Aggie loved her landline phone. Her dedication to this old-fashioned technology was unheard of in their social circle, but she had pressed Bean on the matter so extensively that he no longer mentioned the potential cost savings of scrapping it and living an untethered life.
Bean himself had a newfangled mobile telephone that could, in addition to making shoddy calls that almost always cut out early, order food and speak movie times out loud and print documents. He had used his wife’s credit card to purchase a brand new printer that could talk to his phone and a brand new stereo that, though it had several CD decks, streamed music directly off his phone in embarrassingly poor quality, though Bean constantly commented on the tinny speaker’s superiority over similar brands. He often would snap his fingers when lecturing Aggie about how connected the world was becoming. Lidia had taken to copying him, and Aggie was now constantly coming up against a wall of attitude from the both of them.
Earlier in the month, in a moment of crisis while riding the elevator with one of the young punks upstairs, Jefferson had considered getting a phone like the one he had seen Bean playing with in front of the building. It seemed to give him the power to ignore the wails of his child and the nagging of his wife by engrossing him thoroughly in video games with very basic premises. According to Bean, these newfangled mobile telephones were changing lives. Gone were the days of sitting at a computer and typing with all ten fingers, mousing over to print icons, searching for documents by hand. It was a connected world. This concept was illustrated with a snap.
Jefferson got it, though he opted to accept a hand-me-down phone model from his sister to start with. It had purple rhinestones surrounding the screen and was sold to him as a stepping-stone phone. A phone to teach him about the ways of the phoned before he got in over his head.
Jefferson got the hang of the whole phone internet thing rather quickly, or thought he did, but he had started unintentionally bombarding printers on local networks from his phone with quotes by Arthur Schlick’s, a childhood friend who was turning himself into a self-help guru according to the interwebs. This had, in turn, started a war with the owner of Fung Wa, who began leaving quotes by philosophers in local printer boxes all over the neighborhood. Then, Mr. Hertz had upped the ante and began leaving pornographic pictures in printers boxes far and wide.
Bean started to notice the quote printouts just a week or so after running into Jefferson outside the building. Quotes by famous authors, philosophers, celebrities, and some by a man named Arthur Schlick, whose claim to fame was usually listed as, “money manager and friend of the stars.” The phenomenon was costing Bean sheets and sheets of his prized high-quality extra-bright paper every day. It was not acceptable.

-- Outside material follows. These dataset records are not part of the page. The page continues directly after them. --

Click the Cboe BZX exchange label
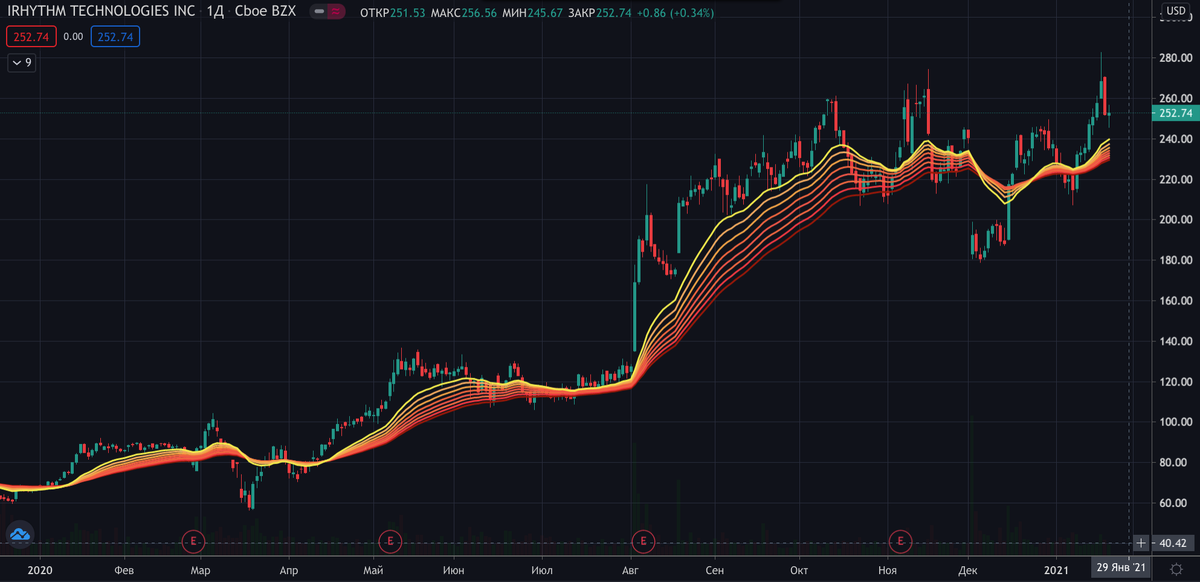The width and height of the screenshot is (1200, 582). [x=263, y=11]
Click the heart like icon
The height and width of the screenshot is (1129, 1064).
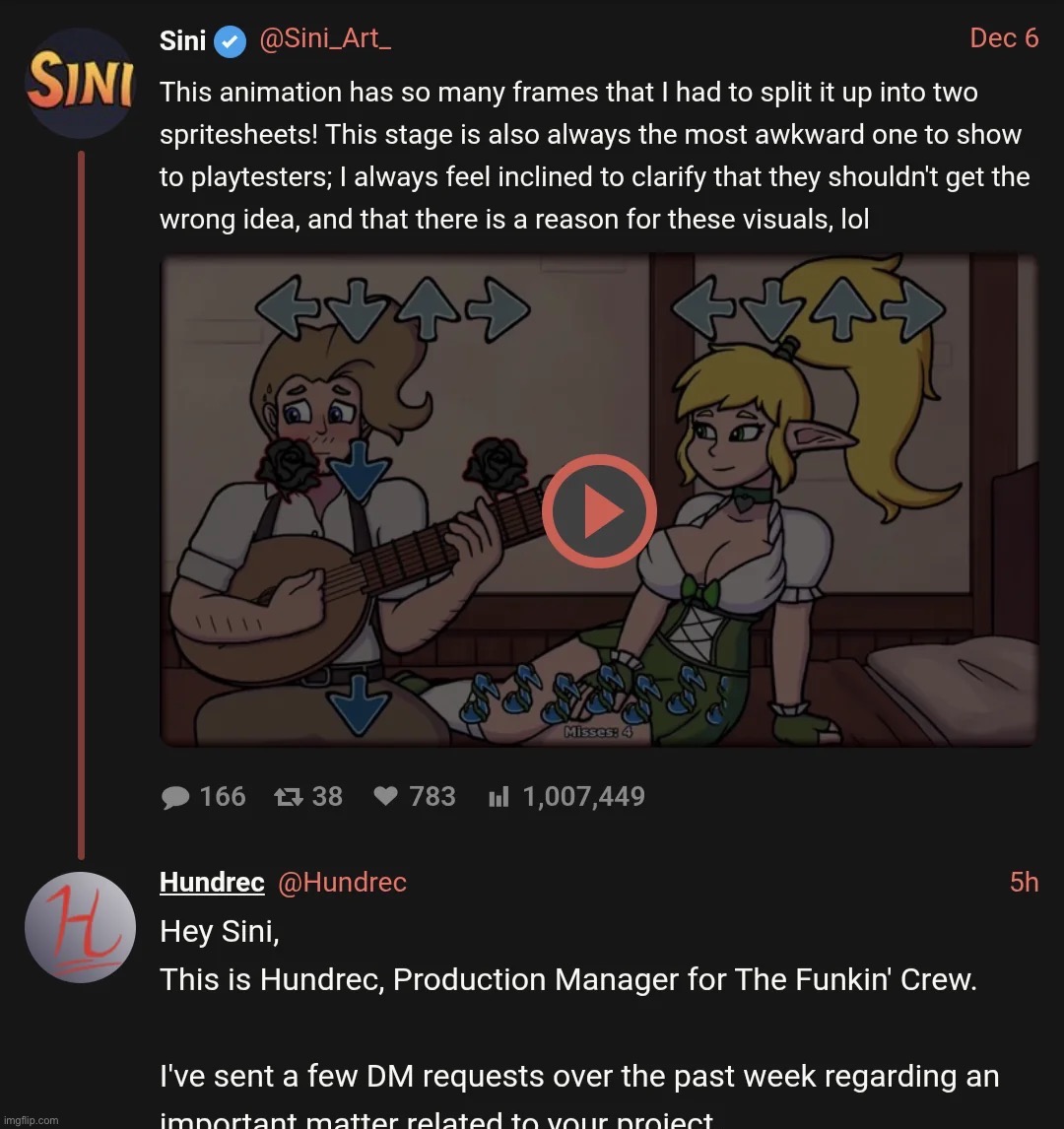click(386, 797)
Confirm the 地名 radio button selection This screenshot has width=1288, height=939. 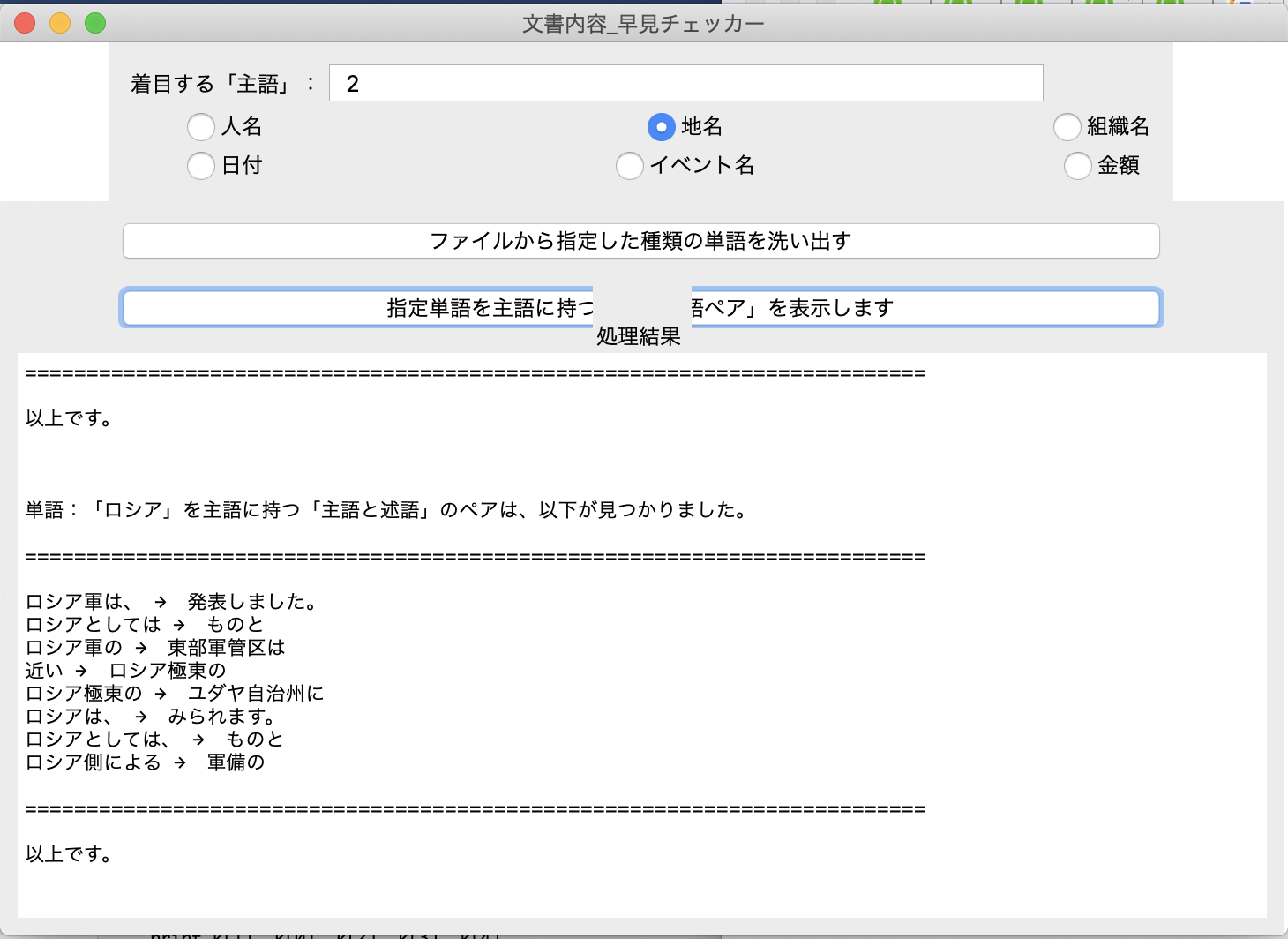[662, 127]
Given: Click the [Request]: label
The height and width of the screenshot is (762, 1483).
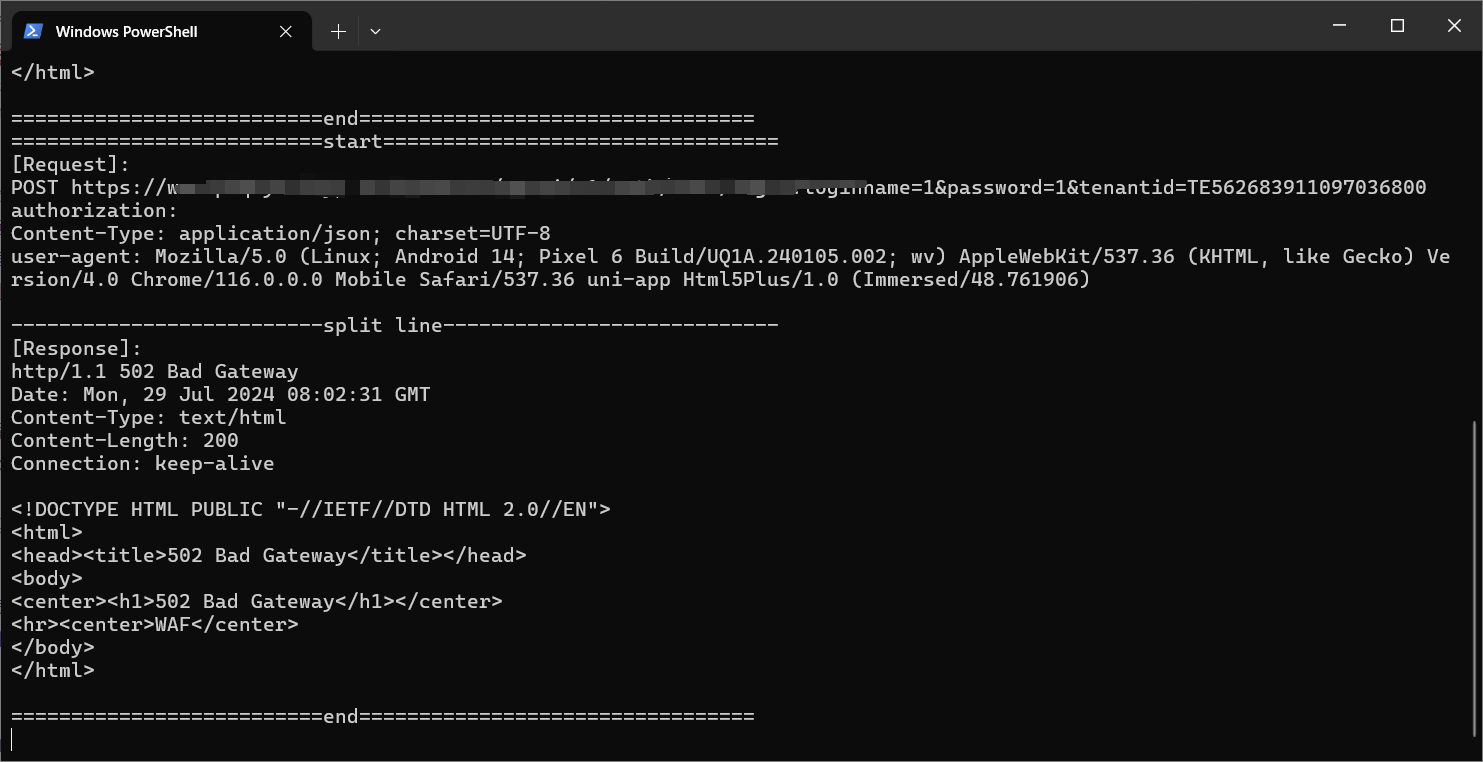Looking at the screenshot, I should tap(70, 164).
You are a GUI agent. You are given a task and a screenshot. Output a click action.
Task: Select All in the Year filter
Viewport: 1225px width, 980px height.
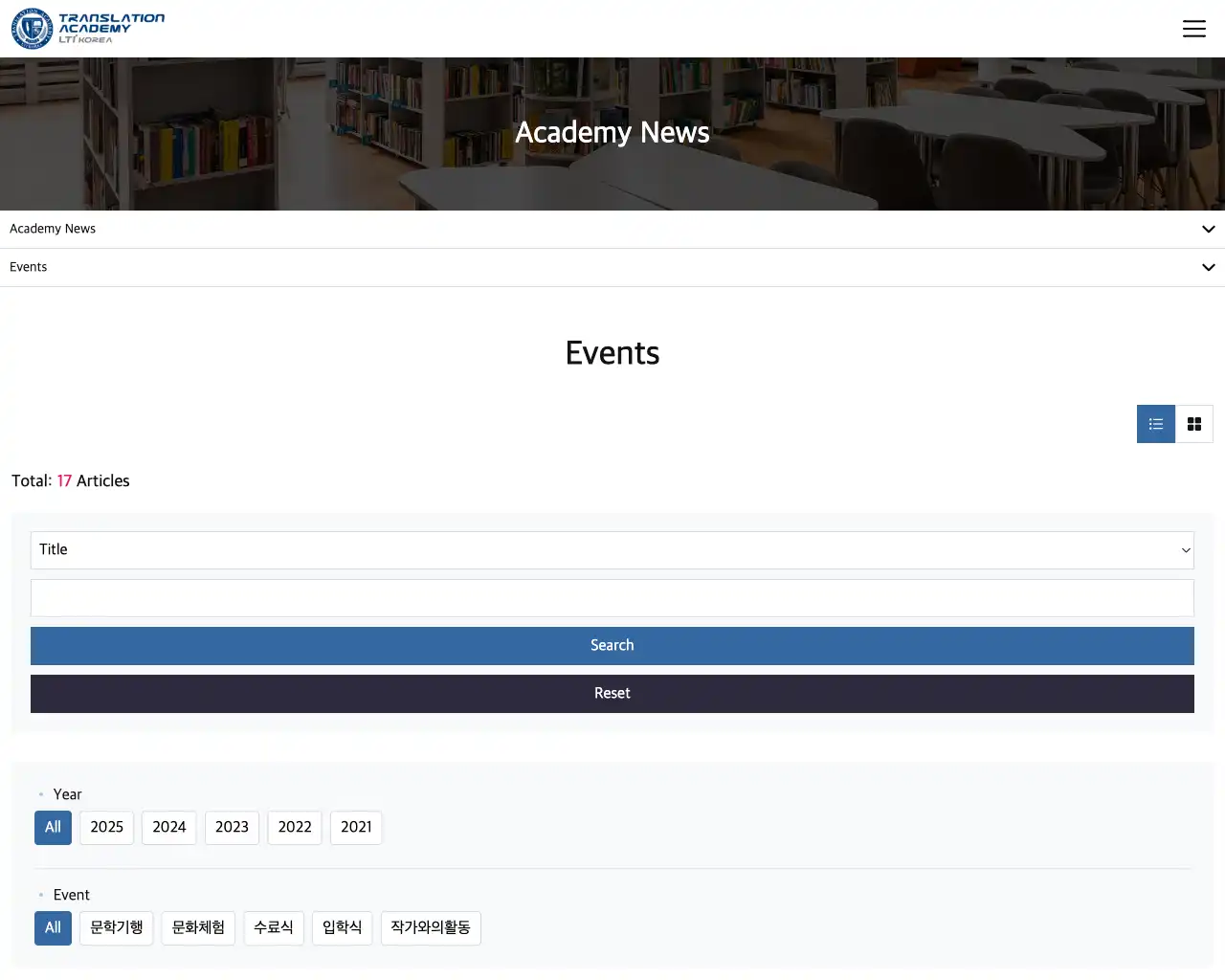[x=53, y=828]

Aggie suggested that Bean might be printing the quotes unintentionally from his phone, and both immediately had focused a laser-like stare on at the harmless plastic contraption, wondering why it was possessed with a need to share wisdom with people as learned as them. Bean began toying with the phone even more constantly, looking at it all through dinner, while doing errands, and while in bed. The unexplained quotes began to create a gulf between him and Aggie, constantly cloying at them. Finally, Aggie had to address it.
“Are you looking up quotes on your phone? I don’t mean to point fingers, but if you are I think you should just tell me and get it over with.”
“No, Aggie.” He stressed her name to indicate that he was feeling exasperated with her. “I do not have a thing for quotes. I am not a quote man.” Lidia snapped her fingers.
“I wont judge you for it. I just think you should tell me if you are doing this.”
“Aggie! His face began to turn red. “I do not spend the day looking up quotes on my phone. Can we drop it?”
“Well then how are they getting there, Bean? How? Tell me?”
They ignored it again for a few days but the problem persisted and finally, without an explanation, Bean did the only thing that he could think of to save his marriage. He began leaving the quotes on other people’s doorsteps before Aggie could see them. He became a building wisdom fairy of sorts, oft discussed in the hallways by other residents who were eager to know where the papers bearing advice on wooing women and living richly were coming from.
It was when the porn began to come in that Bean got rid of the phone. When that didn’t work, he got rid of the printer. Soon, him and Aggie began talking again during dinner, took walks together, shared in household chores. Lidia stopped snapping at people. At their next dinner party, Bean made an impassioned defense of their landline and Aggie nearly offered to marry him for a second time.
When Bean next saw Jefferson outside of the building, he was hit with a wave of nostalgia, recognizing the hungry look of somebody who was thinking about their phone. He did not miss the feeling, and hoping to share some real-life wisdom, he did something unusual. He took Jefferson’s phone away. Just grabbed it and walked inside.